Since returning to the White House in January 2025, U.S. President Donald Trump has bullied, scolded, and coerced countries the world over—alienating friends, neighbors, allies, competitors, adversaries, and neutral states alike—with the United States becoming what the scholar Stephen Walt has described in Foreign Affairs as a “predatory hegemon.” Trump’s policies have created a vast global geostrategic vacuum, tailor-made for China to take advantage of by expanding its own presence and influence.

For Chinese strategists and diplomats, however, taking advantage of Washington’s unforced errors has proved easier said than done. China’s opportunities to broaden its global footprint and advance its interests vary by region and by domain, and its track record so far is mixed at best: some advances, some stasis, and some setbacks.

At the moment, all eyes are on the important upcoming summit between Trump and Chinese leader Xi Jinping, which will take place in the shadow of the war in Iran.
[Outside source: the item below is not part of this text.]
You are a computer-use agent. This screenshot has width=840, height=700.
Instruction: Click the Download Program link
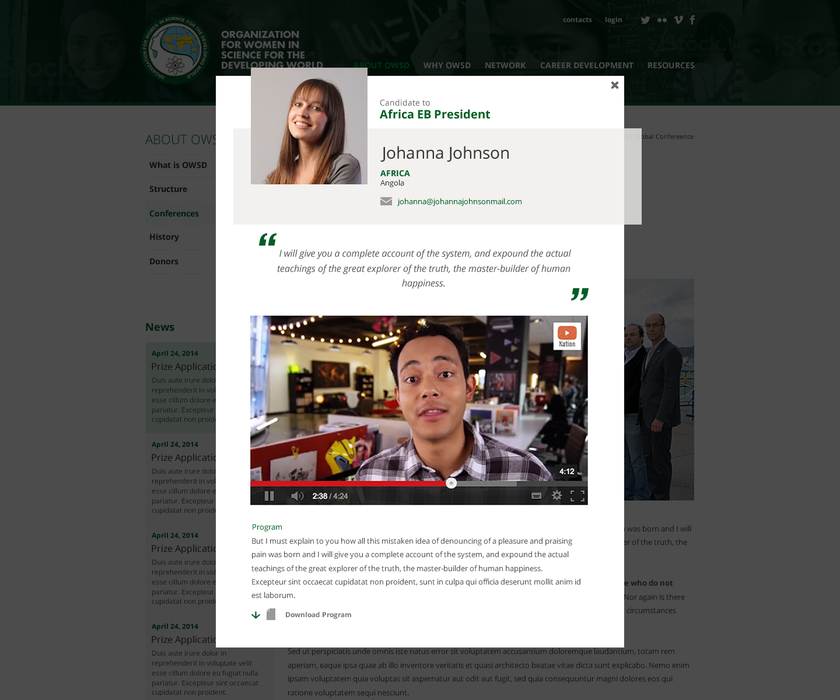point(317,614)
But the future course of the U.S.-Chinese competition will hardly be determined by one meeting. Far more consequential is the fact that for the past year, Trump’s actions and policies have created a golden opportunity for Xi and his government not only to advance their own interests but also to truly tilt the global balance of power.
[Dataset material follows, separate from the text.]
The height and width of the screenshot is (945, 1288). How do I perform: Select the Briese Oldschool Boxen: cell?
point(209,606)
Yet instead of a strategic windfall for China, what has emerged is something more subtle: all over the world, countries are hedging, seeking to reduce their vulnerability to both China and the United States. This result is a reminder that U.S.-Chinese competition is not zero-sum. One country’s loss is not necessarily the other’s gain. And today, both may be losing global influence at the same time.

CHINA’S LIMITED TOOLKIT

In its geostrategic global competition with the United States, China utilizes a mixture of instruments to expand its footprint and advance its interests. These can be measured in four categories: diplomacy, soft power, military power, and economics.

Diplomatically, China demonstrates an impressive presence and a high level of activity around the world. It has embassies and consulates in 182 countries, and its approximately 5,000 diplomats receive high marks for their knowledge and work. China’s ambassadors normally speak the languages of and give public speeches in the countries where they serve (in contrast with American ambassadors, who rarely do). The overall quantity of bilateral exchanges between China’s senior officials (including the head of state, Xi) and their counterparts is daunting, dwarfing that of the United States. Xi has traveled abroad somewhat less frequently in recent years than earlier in his tenure, but China can also dispatch its premier and four vice premiers, some of its 24 Politburo members, the state councilor for foreign affairs (the veteran diplomat Wang Yi), 26 departmental ministers, and various officials from the International Department of the Chinese Communist Party—all of whom regularly travel the world and receive foreign counterparts in Beijing. The Chinese government is also extremely active in international institutions and multilateral organizations, contrasting sharply with the Trump administration’s unilateral withdrawal from 66 such bodies.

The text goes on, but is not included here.